CrossFit - Greg Glassman

Eat meat and vegetables, nuts and seeds, some fruit, little starch and no sugar. Keep intake to levels that will support exercise but not body fat. Practice and train major lifts: Deadlift, clean, squat, presses, C&J, and snatch. Similarly, master the basics of gymnastics: pull-ups, dips, rope climb, push-ups, sit-ups, presses to handstand, pirouettes, flips, splits, and holds. Bike, run, swim, row, etc, hard and fast. Five or six days per week mix these elements in as many combinations and patterns as creativity will allow. Routine is the enemy. Keep workouts short and intense.

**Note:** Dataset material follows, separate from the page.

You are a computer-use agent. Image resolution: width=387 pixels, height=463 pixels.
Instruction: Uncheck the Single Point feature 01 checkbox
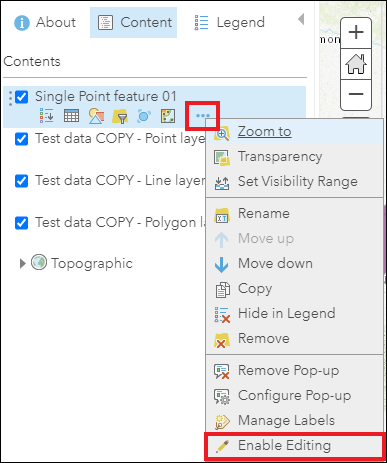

Regularly learn and play new sports. - Greg Glassman

CrossFit is constantly varied functional movements performed at high intensity.

Tuesday, February 5, 2019

Front Squat - Metcon

Tuesday, February 5, 2019

CrossFit Golden - Lacey/Diedre

12:00 PM

Warm Up

2 Rounds of

1 minute jump rope
Star Plank (15s each side)
10 mountain climber circles
10 segmented/banded glute bridges
10 air squats 32X1 tempo

Front Squat Warm Up

6 min

Front Rack Stretch
5 quarter squat / finish rep
5 squat at 32X1 tempo
build weight

Front Squat

Every 2 minutes, for 12 minutes (6 sets) of:
Front Squat ( 1 rep @ 32X1)
Build over the course of the 6 sets to today’s 1-RM Pause Front Squat.

115
135
145
150
155
160

Maintained good cadence throughout

Metcon

Metcon (AMRAP - Reps)

Four sets for max reps of cleans against a 2-minute running clock, with 2 minutes of rest between sets:

Row 250 Meters
Max Reps of Squat Cleans (135/95 lbs) (RX+ 185/125 lbs)

I used 95# and managed 4-4-3-4 reps for 15 total reps.